Driving through the Mount Ranier quadrangle, the team identified a relatively obstacle-free path to reach the crater rim which they designated Summerland Trail, aptly named from a very popular hiking trail that ascends Mount Ranier. Perseverance is trekking to the next waypoint near an outcrop of rocks called Pico Turquino, where the science team hopes to perform its next proximity science investigations with its instruments PIXL and back-online SHERLOC.

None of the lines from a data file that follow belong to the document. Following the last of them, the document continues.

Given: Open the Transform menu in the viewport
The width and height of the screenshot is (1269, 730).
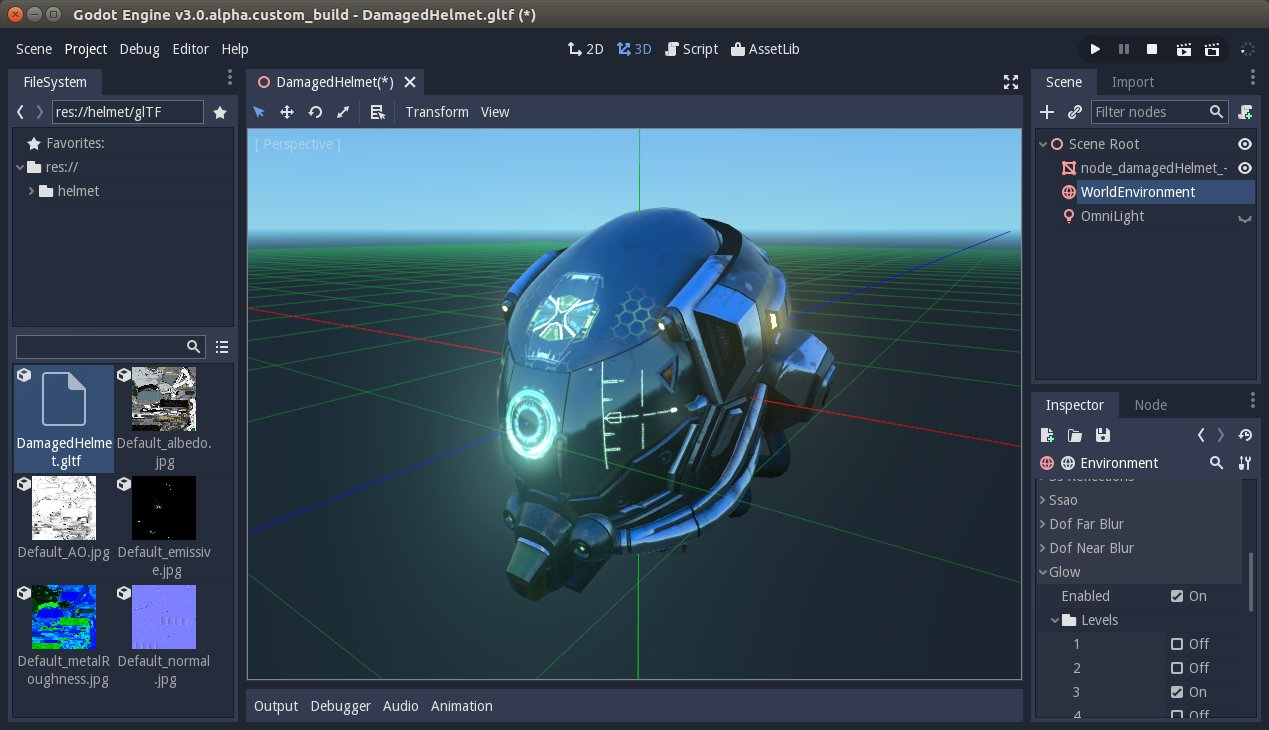Looking at the screenshot, I should (x=437, y=112).
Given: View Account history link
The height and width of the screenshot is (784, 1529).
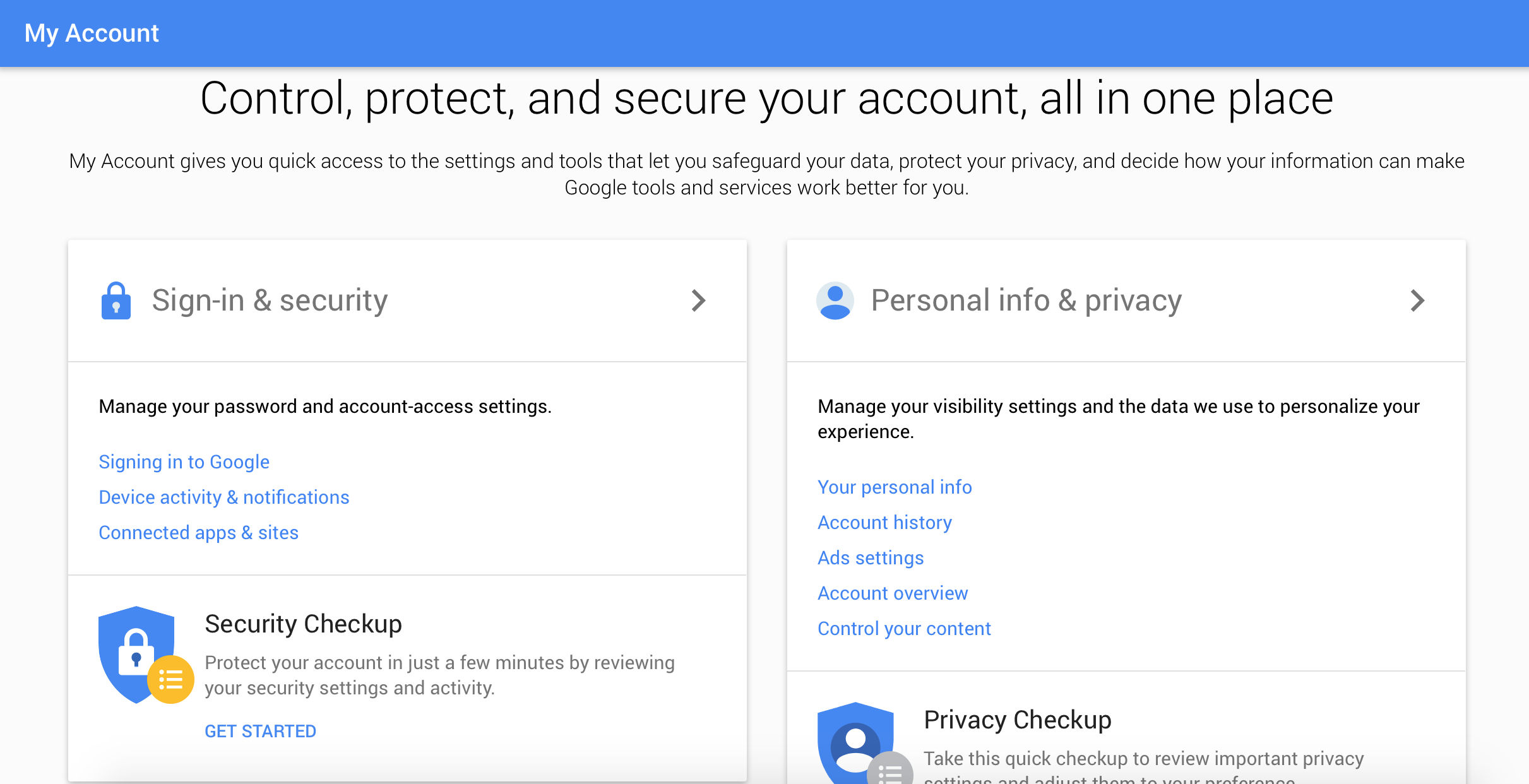Looking at the screenshot, I should (885, 523).
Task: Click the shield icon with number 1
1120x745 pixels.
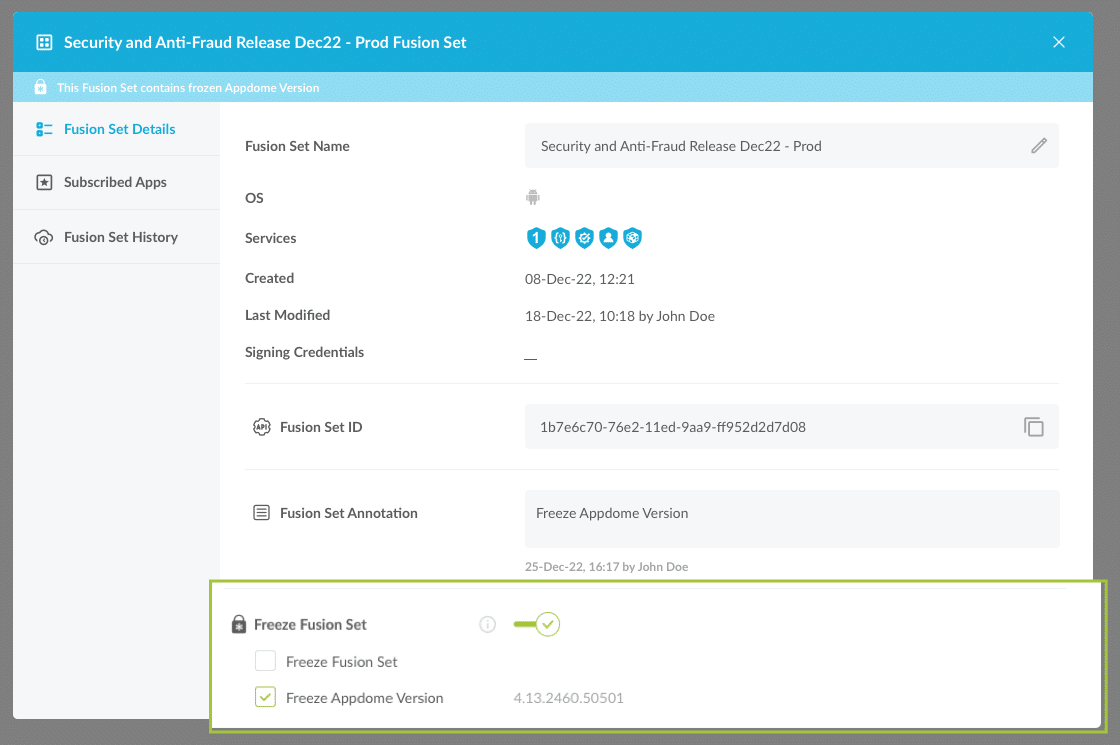Action: [536, 238]
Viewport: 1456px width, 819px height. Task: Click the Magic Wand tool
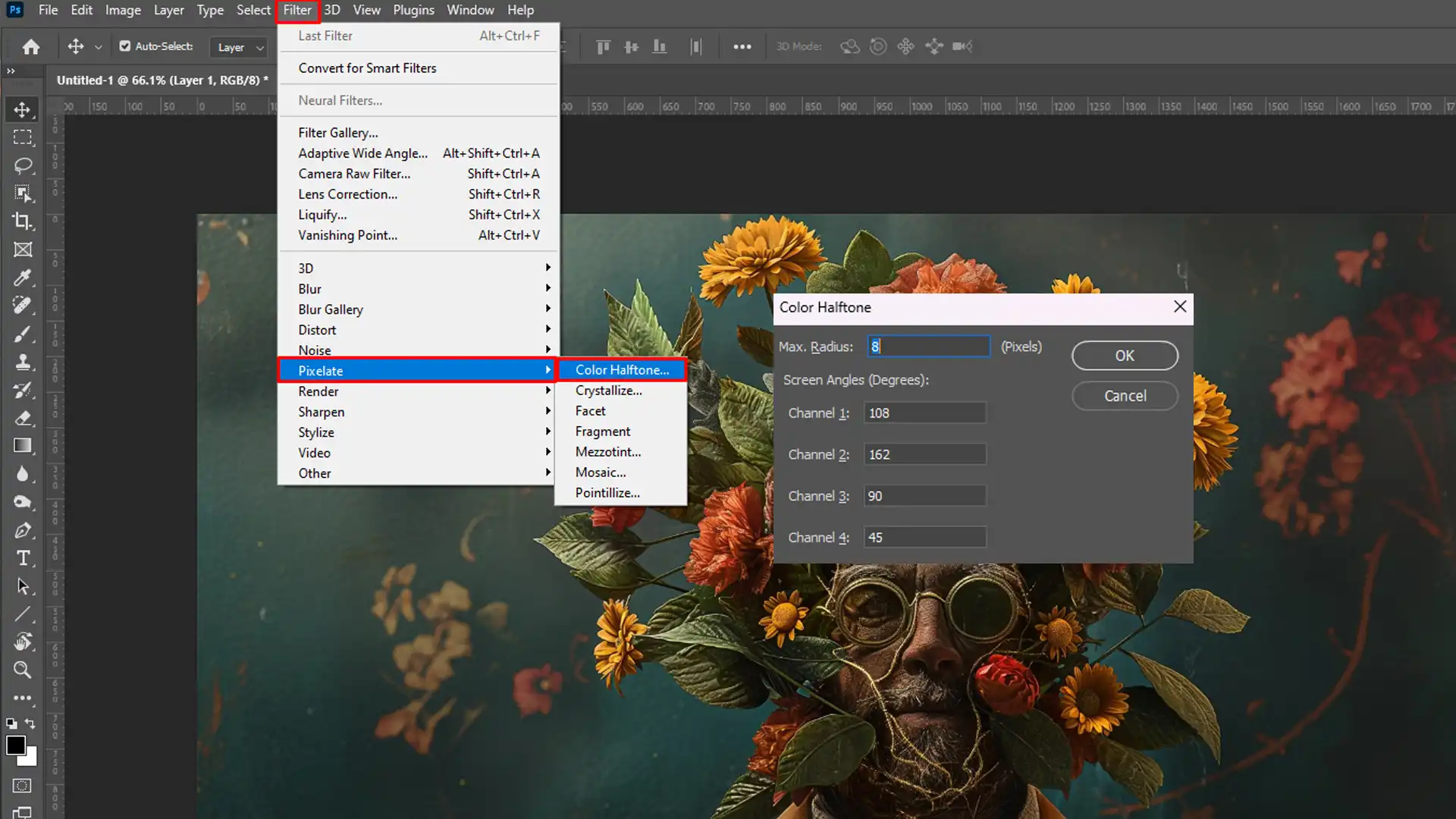coord(23,193)
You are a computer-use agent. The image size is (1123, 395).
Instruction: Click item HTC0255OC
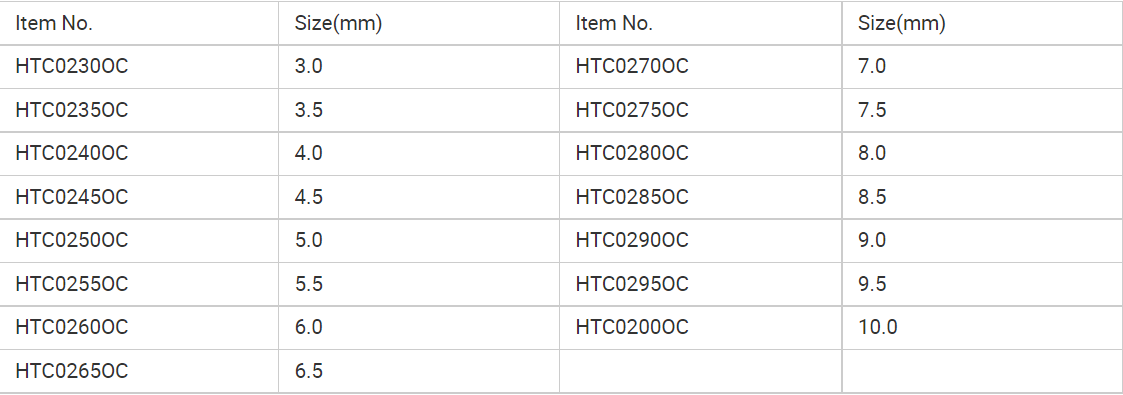(x=72, y=284)
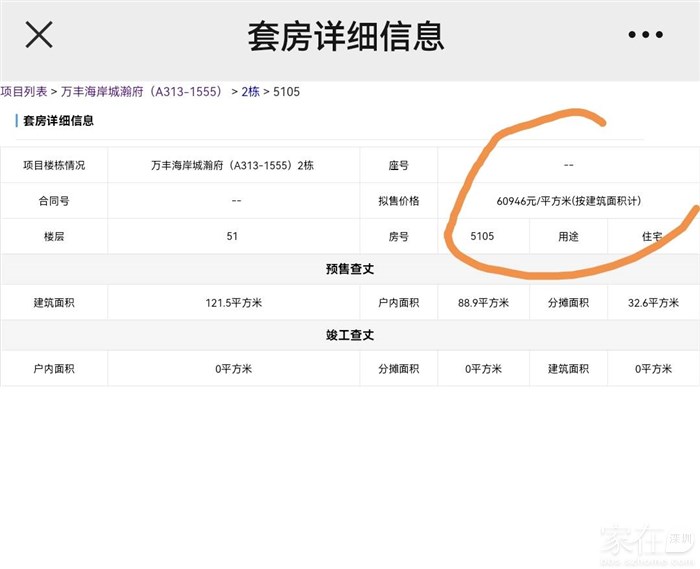This screenshot has height=569, width=700.
Task: Select the 121.5平方米 building area value
Action: pos(232,303)
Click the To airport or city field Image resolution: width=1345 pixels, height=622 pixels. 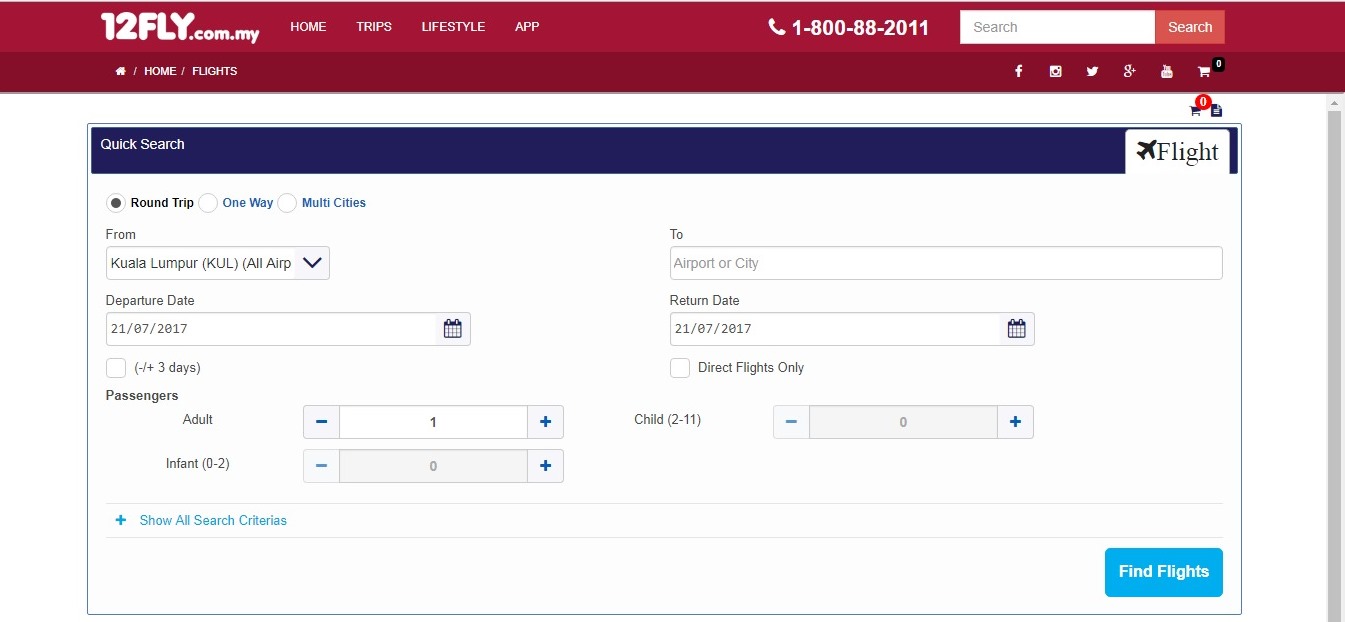945,263
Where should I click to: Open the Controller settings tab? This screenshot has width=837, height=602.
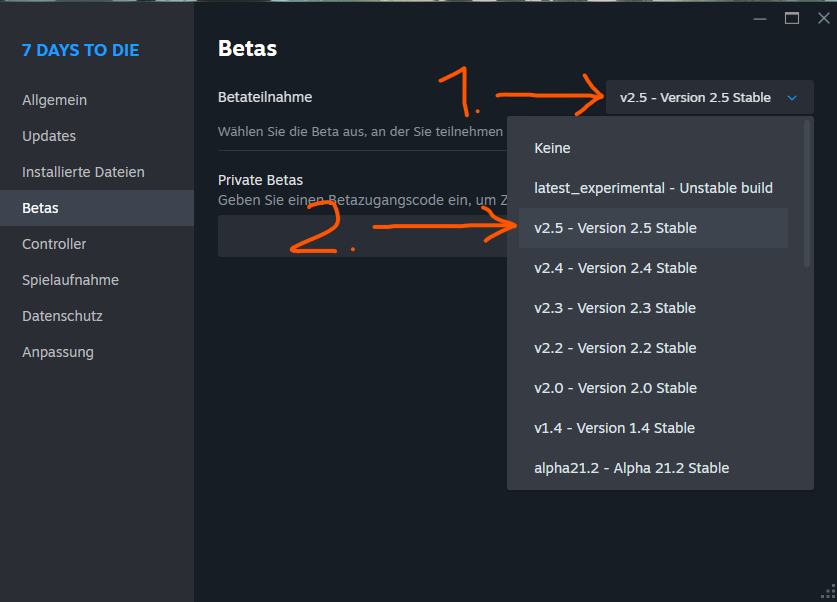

While roving along Summerland Trail, Perseverance is constantly observing the surrounding terrain. SuperCam and Mastcam-Z have been observing rocks on the ground and on a distant hill, called Crystal Creek. In addition, during this time Perseverance can put its eyes to the sky to make observations of the sun and atmosphere. Last week, the Mastcam-Z camera captured images of Phobos (one of Mars’ two moons) transiting in front of the sun!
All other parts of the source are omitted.